**PROBLEM A:** Write out the rows again, starting at the line that has "Click the blue" and ending after the line that has "(x=1018, y=42)", with "dark red" changed to "crimson" and nothing else altered.

**SOURCE PASSAGE:**
>> Begin

Baños, Quilotoa Loop, Cotopaxi, Quito & Mindo

Baños, Ecuador

The bus ride from Cuyabeno to Baños was very long and very bumpy. I’d say it was quite generous to call what we were driving on a road. We arrived in the middle of the night feeling exhausted to the point where it was difficult to even go to sleep.

The last three weeks in Galapágos and Cuyabeno were incredible, but at the same time very full on. Baños was a great place to basically not do very much. We spent four and a half very lazy days here. We went to the same cafe for breakfast or lunch every day. We soaked in the hot springs, as if trying to make up for all the cold showers in Cuyabeno. To our surprise, we found the best pizzeria of our entire trip here too.

When we weren’t being lazy, we rented bicycles and cycled Ruta de las Cascadas. It was about a sixteen kilometers long ride, mostly flat or downhill alongside a road. We stopped frequently to look at the many waterfalls along this route, and sometimes took a walk to see them from up close. The finish line was Pailón del Diablo. With my limited prior research, I was astonished seeing this large, powerful waterfall. It was deafening. Impressive. And wet.

To return we picked up a camionette which drove us and our bikes back. This in itself was an experience, both the bikes and us were loaded in the back of a large van. We only had a small, wooden, not very comfortable bench to sit on, and it slightly felt like we were being smuggled somewhere, apart from the back being fully open for us to watch the traffic behind us.

>> End

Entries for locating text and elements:
>> Begin

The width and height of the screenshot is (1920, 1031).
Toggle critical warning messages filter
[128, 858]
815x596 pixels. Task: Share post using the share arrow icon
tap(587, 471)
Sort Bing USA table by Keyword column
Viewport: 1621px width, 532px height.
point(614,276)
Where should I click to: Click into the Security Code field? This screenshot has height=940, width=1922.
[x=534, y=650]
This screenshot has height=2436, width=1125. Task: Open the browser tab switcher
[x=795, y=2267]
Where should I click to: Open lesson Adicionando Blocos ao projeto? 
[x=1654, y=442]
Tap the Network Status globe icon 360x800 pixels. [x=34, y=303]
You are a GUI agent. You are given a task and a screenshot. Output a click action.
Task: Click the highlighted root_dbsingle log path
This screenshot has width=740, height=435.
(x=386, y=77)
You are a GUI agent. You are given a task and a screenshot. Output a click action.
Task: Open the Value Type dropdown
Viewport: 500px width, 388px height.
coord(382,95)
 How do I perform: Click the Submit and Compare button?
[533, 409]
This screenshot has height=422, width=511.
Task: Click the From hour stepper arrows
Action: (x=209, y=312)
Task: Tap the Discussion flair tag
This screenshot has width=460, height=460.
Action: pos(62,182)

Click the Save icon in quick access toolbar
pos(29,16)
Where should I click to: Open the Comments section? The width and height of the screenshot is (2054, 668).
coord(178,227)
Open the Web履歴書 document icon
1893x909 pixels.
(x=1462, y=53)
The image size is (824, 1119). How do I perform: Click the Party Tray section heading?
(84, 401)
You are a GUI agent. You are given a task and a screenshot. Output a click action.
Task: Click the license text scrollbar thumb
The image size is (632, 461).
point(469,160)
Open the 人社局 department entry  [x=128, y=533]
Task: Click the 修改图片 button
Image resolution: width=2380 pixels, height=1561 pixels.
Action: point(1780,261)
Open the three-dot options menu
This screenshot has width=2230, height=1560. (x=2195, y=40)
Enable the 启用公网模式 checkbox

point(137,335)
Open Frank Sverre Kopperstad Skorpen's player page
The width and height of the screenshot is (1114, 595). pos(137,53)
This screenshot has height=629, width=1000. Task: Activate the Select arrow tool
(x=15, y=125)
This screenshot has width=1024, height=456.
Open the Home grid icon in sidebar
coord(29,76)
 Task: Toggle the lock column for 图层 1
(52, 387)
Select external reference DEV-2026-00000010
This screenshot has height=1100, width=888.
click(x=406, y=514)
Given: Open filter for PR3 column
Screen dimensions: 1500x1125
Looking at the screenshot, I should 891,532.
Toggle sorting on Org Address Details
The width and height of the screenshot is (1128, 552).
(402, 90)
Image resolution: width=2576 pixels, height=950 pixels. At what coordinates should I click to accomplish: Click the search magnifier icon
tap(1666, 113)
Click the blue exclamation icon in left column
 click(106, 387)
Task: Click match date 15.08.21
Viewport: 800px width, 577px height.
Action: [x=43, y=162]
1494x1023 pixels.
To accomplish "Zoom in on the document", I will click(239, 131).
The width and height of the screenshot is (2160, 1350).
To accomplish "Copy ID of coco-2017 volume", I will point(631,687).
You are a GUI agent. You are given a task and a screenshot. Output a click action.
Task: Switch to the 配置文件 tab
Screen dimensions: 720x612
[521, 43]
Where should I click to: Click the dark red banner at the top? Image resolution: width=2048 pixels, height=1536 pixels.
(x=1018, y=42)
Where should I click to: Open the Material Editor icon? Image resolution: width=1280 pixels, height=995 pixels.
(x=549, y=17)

>> End

**PROBLEM B:** In the Baños travel account, which waterfall was the finish line of the Ruta de las Cascadas ride?

**SOLUTION A:**
Click the blue exclamation icon in left column
 click(106, 387)
Task: Click match date 15.08.21
Viewport: 800px width, 577px height.
Action: [x=43, y=162]
1494x1023 pixels.
To accomplish "Zoom in on the document", I will click(239, 131).
The width and height of the screenshot is (2160, 1350).
To accomplish "Copy ID of coco-2017 volume", I will point(631,687).
You are a GUI agent. You are given a task and a screenshot. Output a click action.
Task: Switch to the 配置文件 tab
Screen dimensions: 720x612
[521, 43]
Where should I click to: Click the crimson banner at the top? Image resolution: width=2048 pixels, height=1536 pixels.
(x=1018, y=42)

**SOLUTION B:** Pailón del Diablo.